Prosigue combate contra minería ilegal en Venezuela

Con cuatro meses de operaciones en Venezuela, el Plan Caura detuvo el avance de la minería ilegal en la margen derecha del río Orinoco, una de las zonas de mayor diversidad biológica en el planeta.

El programa, que más que una acción militar constituye una iniciativa integral para combatir ese flagelo, logró desalojar del sureño estado de Bolívar a más de 20 mil personas dedicadas a la explotación furtiva de yacimientos de oro.

Henry Rangel, coordinador general de la estrategia de enfrentamiento a la actividad ilícita, confirmó que gracias a las acciones de fuerzas combinadas del ejército y otras instituciones afines, fueron recuperadas unas 30 mil hectáreas en sitios naturales de gran prominencia.

Además de la lucha contra prácticas dañinas para la naturaleza, el Plan Caura libró a los trabajadores clandestinos de la explotación a que eran sometidos como resultado de las intensas faenas en busca de riquezas auríferas, diamantes y coltán, subrayó en declaraciones al canal Televen.

Para el ministro del ambiente, Alejandro Hitcher, detrás de la extracción ilícita de oro y otros minerales se encuentran mafias transnacionales y oligarquías locales quienes esclavizan a indígenas y campesinos, sujetos a esa maquinaria de aprovechamiento indiscriminado de los filones.

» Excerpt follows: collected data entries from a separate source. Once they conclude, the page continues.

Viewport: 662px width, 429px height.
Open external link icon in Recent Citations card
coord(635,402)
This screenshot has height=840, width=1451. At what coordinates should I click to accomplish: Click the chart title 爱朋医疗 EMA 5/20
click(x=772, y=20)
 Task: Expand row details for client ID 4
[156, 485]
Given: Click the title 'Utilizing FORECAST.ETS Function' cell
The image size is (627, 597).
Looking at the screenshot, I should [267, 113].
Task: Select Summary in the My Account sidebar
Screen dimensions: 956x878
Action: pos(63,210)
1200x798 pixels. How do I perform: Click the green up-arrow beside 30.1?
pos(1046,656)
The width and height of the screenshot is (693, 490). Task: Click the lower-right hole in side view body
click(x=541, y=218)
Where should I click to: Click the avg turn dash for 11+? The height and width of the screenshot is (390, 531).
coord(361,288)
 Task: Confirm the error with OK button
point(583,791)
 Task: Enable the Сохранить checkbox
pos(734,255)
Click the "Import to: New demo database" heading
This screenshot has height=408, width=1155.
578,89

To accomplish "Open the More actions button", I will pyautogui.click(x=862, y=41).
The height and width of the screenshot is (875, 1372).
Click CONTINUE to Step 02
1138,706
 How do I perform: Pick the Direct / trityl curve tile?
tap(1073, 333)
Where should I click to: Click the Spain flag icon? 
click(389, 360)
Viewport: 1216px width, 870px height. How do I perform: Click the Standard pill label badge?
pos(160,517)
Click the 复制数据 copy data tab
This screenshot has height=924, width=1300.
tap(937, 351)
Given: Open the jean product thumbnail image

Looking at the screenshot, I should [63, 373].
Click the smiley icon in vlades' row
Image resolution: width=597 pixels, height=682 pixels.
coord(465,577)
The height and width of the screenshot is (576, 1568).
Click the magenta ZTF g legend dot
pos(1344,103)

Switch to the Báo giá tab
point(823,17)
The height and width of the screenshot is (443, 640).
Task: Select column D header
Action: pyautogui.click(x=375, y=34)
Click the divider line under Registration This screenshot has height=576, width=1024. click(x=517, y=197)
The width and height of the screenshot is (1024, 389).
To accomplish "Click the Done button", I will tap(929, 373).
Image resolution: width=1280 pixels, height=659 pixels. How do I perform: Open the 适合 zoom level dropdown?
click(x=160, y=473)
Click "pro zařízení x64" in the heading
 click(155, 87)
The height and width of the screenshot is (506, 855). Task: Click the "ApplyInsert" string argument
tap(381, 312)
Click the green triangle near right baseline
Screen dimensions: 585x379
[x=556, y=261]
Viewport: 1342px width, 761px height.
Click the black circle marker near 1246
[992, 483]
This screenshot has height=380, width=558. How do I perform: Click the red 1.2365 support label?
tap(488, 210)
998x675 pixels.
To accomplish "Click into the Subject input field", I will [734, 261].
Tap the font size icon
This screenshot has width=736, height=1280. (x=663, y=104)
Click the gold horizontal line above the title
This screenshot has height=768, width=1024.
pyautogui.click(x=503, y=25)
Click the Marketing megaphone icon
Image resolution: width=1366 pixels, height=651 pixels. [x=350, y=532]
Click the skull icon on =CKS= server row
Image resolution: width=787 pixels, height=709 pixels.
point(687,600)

El proyecto prevé, además, acciones para revertir los daños causados al medio natural, fundamentalmente a la vegetación y a las cuencas de la región, entre las que descuellan el Caroní, que abastece a la mayor hidroeléctrica del país, y el Caura, considerado el corazón de un paraje prácticamente virgen donde sobrevive una exuberante selva primaria, protegida con la figura de reserva forestal.

Detener procesos de desertificación en espacios donde hubo una pérdida significativa de la floresta resulta prioridad, al igual que la preservación de los torrentes, en peligro por el empleo de mercurio (sustancia altamente contaminante) para separar el oro de otros metales.

Comentó que hay sitios como las márgenes del río Cuyuní con gran tradición en materia de minería que podrán abrigar esa actividad económica, bajo control del estado y con métodos sustentables desde el punto de vista ambiental.

Aquí, añadió, coexisten los yacimientos de oro con una gran biodiversidad, el propósito es extraerlo mediante sofisticados métodos, respetuosos con el entorno.

En el plan participan expertos del ministerio público, especialistas del ministerio para el ambiente, de las comunas, junto a funcionarios de agricultura y tierra, entre otros sectores.

Se trata de una política integral, para impedir agresiones a la soberanía territorial y proteger la naturaleza, que en algunos puntos pudiera tardar más de un siglo en recuperarse de los perjuicios, dijo.